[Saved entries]
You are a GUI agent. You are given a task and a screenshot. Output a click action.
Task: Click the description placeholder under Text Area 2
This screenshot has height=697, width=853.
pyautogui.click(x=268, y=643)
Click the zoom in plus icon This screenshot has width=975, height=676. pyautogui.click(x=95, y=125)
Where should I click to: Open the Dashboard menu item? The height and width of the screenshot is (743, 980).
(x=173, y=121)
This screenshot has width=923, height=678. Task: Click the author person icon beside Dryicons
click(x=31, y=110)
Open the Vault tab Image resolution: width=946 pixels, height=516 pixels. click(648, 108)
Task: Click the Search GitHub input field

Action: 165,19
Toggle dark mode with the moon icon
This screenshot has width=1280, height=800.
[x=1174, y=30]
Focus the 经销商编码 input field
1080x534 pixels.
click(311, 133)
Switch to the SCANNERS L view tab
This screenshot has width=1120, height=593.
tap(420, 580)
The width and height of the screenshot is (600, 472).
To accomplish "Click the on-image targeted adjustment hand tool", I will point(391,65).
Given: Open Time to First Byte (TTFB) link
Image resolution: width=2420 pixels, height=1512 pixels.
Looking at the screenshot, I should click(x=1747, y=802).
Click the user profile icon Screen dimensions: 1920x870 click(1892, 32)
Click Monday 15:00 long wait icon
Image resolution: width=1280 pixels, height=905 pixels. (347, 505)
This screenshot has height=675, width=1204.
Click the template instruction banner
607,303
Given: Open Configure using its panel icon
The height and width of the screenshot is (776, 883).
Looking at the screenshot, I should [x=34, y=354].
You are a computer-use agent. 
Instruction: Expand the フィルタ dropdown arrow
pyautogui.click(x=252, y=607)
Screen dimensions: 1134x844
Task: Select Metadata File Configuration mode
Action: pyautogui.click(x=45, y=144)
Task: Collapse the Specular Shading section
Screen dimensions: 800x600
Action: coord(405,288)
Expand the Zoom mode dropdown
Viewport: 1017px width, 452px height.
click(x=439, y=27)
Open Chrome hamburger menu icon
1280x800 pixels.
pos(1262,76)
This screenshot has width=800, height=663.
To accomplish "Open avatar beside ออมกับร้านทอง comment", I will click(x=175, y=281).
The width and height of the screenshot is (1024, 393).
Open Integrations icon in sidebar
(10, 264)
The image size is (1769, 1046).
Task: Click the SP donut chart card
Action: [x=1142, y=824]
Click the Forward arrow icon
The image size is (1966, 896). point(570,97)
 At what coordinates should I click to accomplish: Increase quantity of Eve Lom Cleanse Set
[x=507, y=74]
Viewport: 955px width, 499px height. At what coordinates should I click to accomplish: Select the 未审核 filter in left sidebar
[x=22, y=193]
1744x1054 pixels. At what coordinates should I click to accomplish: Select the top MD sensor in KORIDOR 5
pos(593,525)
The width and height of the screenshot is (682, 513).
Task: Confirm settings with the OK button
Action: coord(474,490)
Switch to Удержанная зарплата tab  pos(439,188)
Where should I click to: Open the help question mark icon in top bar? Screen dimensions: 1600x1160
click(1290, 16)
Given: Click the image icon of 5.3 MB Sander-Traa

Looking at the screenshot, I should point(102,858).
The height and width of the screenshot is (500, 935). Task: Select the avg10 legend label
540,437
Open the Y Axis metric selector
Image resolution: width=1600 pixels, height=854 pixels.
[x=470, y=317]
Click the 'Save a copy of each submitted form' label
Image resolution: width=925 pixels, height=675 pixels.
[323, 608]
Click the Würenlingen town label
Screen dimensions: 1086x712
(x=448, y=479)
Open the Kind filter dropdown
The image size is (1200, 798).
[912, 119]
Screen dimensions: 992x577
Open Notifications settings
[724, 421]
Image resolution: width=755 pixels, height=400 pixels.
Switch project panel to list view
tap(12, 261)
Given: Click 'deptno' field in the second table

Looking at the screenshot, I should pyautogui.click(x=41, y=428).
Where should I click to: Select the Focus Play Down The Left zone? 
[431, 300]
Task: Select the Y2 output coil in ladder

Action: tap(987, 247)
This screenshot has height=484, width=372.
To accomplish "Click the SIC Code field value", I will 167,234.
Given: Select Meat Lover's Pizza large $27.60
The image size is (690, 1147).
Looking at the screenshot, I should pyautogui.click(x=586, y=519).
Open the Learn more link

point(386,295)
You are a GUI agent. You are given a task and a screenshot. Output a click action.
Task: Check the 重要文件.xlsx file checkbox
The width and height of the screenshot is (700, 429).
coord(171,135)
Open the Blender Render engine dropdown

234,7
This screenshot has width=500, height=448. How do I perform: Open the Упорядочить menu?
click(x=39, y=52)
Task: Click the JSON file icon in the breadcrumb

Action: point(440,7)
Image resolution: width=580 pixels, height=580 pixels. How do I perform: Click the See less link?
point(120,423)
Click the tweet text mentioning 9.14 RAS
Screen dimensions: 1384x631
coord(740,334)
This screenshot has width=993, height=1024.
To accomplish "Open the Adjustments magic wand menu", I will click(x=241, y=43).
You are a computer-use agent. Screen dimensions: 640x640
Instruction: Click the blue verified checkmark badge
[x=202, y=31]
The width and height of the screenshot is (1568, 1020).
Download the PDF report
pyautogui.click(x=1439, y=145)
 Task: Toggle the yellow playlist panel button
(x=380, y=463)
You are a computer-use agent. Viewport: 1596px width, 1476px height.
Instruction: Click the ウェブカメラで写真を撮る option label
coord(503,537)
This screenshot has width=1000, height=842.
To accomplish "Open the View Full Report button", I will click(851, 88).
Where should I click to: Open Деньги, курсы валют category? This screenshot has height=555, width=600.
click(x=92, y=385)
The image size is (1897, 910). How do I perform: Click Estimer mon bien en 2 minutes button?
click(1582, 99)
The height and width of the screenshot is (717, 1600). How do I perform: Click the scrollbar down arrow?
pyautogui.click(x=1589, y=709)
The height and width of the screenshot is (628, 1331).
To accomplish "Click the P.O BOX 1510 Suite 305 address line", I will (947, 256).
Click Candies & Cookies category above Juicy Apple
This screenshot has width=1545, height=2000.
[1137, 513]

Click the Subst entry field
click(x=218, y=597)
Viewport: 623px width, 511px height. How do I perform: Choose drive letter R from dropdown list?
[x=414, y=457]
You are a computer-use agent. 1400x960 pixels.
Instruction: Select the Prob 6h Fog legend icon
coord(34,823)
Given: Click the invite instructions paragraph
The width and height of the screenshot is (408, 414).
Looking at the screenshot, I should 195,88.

= Assignment =
Your answer must be the full set of records above, reproduced exactly.

= Your solution =
You are a GUI agent. You are given a task and a screenshot. Output a click action.
Task: Click the description placeholder under Text Area 2
This screenshot has height=697, width=853.
pyautogui.click(x=268, y=643)
Click the zoom in plus icon This screenshot has width=975, height=676. pyautogui.click(x=95, y=125)
Where should I click to: Open the Dashboard menu item? The height and width of the screenshot is (743, 980).
(x=173, y=121)
This screenshot has width=923, height=678. Task: Click the author person icon beside Dryicons
click(x=31, y=110)
Open the Vault tab Image resolution: width=946 pixels, height=516 pixels. click(648, 108)
Task: Click the Search GitHub input field

Action: 165,19
Toggle dark mode with the moon icon
This screenshot has width=1280, height=800.
[x=1174, y=30]
Focus the 经销商编码 input field
1080x534 pixels.
click(311, 133)
Switch to the SCANNERS L view tab
This screenshot has width=1120, height=593.
tap(420, 580)
The width and height of the screenshot is (600, 472).
To accomplish "Click the on-image targeted adjustment hand tool", I will point(391,65).
Given: Open Time to First Byte (TTFB) link
Image resolution: width=2420 pixels, height=1512 pixels.
Looking at the screenshot, I should click(x=1747, y=802).
Click the user profile icon Screen dimensions: 1920x870 click(1892, 32)
Click Monday 15:00 long wait icon
Image resolution: width=1280 pixels, height=905 pixels. (347, 505)
This screenshot has height=675, width=1204.
Click the template instruction banner
607,303
Given: Open Configure using its panel icon
The height and width of the screenshot is (776, 883).
Looking at the screenshot, I should [x=34, y=354].
You are a computer-use agent. 
Instruction: Expand the フィルタ dropdown arrow
pyautogui.click(x=252, y=607)
Screen dimensions: 1134x844
Task: Select Metadata File Configuration mode
Action: pyautogui.click(x=45, y=144)
Task: Collapse the Specular Shading section
Screen dimensions: 800x600
Action: coord(405,288)
Expand the Zoom mode dropdown
Viewport: 1017px width, 452px height.
click(x=439, y=27)
Open Chrome hamburger menu icon
1280x800 pixels.
pos(1262,76)
This screenshot has width=800, height=663.
To accomplish "Open avatar beside ออมกับร้านทอง comment", I will click(x=175, y=281).
The width and height of the screenshot is (1024, 393).
Open Integrations icon in sidebar
(10, 264)
The image size is (1769, 1046).
Task: Click the SP donut chart card
Action: [x=1142, y=824]
Click the Forward arrow icon
The image size is (1966, 896). point(570,97)
 At what coordinates should I click to accomplish: Increase quantity of Eve Lom Cleanse Set
[x=507, y=74]
Viewport: 955px width, 499px height. At what coordinates should I click to accomplish: Select the 未审核 filter in left sidebar
[x=22, y=193]
1744x1054 pixels. At what coordinates should I click to accomplish: Select the top MD sensor in KORIDOR 5
pos(593,525)
The width and height of the screenshot is (682, 513).
Task: Confirm settings with the OK button
Action: coord(474,490)
Switch to Удержанная зарплата tab  pos(439,188)
Where should I click to: Open the help question mark icon in top bar? Screen dimensions: 1600x1160
click(1290, 16)
Given: Click the image icon of 5.3 MB Sander-Traa

Looking at the screenshot, I should point(102,858).
The height and width of the screenshot is (500, 935). Task: Select the avg10 legend label
540,437
Open the Y Axis metric selector
Image resolution: width=1600 pixels, height=854 pixels.
[x=470, y=317]
Click the 'Save a copy of each submitted form' label
Image resolution: width=925 pixels, height=675 pixels.
[323, 608]
Click the Würenlingen town label
Screen dimensions: 1086x712
(x=448, y=479)
Open the Kind filter dropdown
The image size is (1200, 798).
[912, 119]
Screen dimensions: 992x577
Open Notifications settings
[724, 421]
Image resolution: width=755 pixels, height=400 pixels.
Switch project panel to list view
tap(12, 261)
Given: Click 'deptno' field in the second table

Looking at the screenshot, I should pyautogui.click(x=41, y=428).
Where should I click to: Select the Focus Play Down The Left zone? 
[431, 300]
Task: Select the Y2 output coil in ladder

Action: tap(987, 247)
This screenshot has height=484, width=372.
To accomplish "Click the SIC Code field value", I will 167,234.
Given: Select Meat Lover's Pizza large $27.60
The image size is (690, 1147).
Looking at the screenshot, I should pyautogui.click(x=586, y=519).
Open the Learn more link

point(386,295)
You are a GUI agent. You are given a task and a screenshot. Output a click action.
Task: Check the 重要文件.xlsx file checkbox
The width and height of the screenshot is (700, 429).
coord(171,135)
Open the Blender Render engine dropdown

234,7
This screenshot has width=500, height=448. How do I perform: Open the Упорядочить menu?
click(x=39, y=52)
Task: Click the JSON file icon in the breadcrumb

Action: point(440,7)
Image resolution: width=580 pixels, height=580 pixels. How do I perform: Click the See less link?
point(120,423)
Click the tweet text mentioning 9.14 RAS
Screen dimensions: 1384x631
coord(740,334)
This screenshot has width=993, height=1024.
To accomplish "Open the Adjustments magic wand menu", I will click(x=241, y=43).
You are a computer-use agent. Screen dimensions: 640x640
Instruction: Click the blue verified checkmark badge
[x=202, y=31]
The width and height of the screenshot is (1568, 1020).
Download the PDF report
pyautogui.click(x=1439, y=145)
 Task: Toggle the yellow playlist panel button
(x=380, y=463)
You are a computer-use agent. Viewport: 1596px width, 1476px height.
Instruction: Click the ウェブカメラで写真を撮る option label
coord(503,537)
This screenshot has width=1000, height=842.
To accomplish "Open the View Full Report button", I will click(851, 88).
Where should I click to: Open Деньги, курсы валют category? This screenshot has height=555, width=600.
click(x=92, y=385)
The image size is (1897, 910). How do I perform: Click Estimer mon bien en 2 minutes button?
click(1582, 99)
The height and width of the screenshot is (717, 1600). How do I perform: Click the scrollbar down arrow?
pyautogui.click(x=1589, y=709)
The height and width of the screenshot is (628, 1331).
To accomplish "Click the P.O BOX 1510 Suite 305 address line", I will (947, 256).
Click Candies & Cookies category above Juicy Apple
This screenshot has width=1545, height=2000.
[1137, 513]

Click the Subst entry field
click(x=218, y=597)
Viewport: 623px width, 511px height. How do I perform: Choose drive letter R from dropdown list?
[x=414, y=457]
You are a computer-use agent. 1400x960 pixels.
Instruction: Select the Prob 6h Fog legend icon
coord(34,823)
Given: Click the invite instructions paragraph
The width and height of the screenshot is (408, 414).
Looking at the screenshot, I should 195,88.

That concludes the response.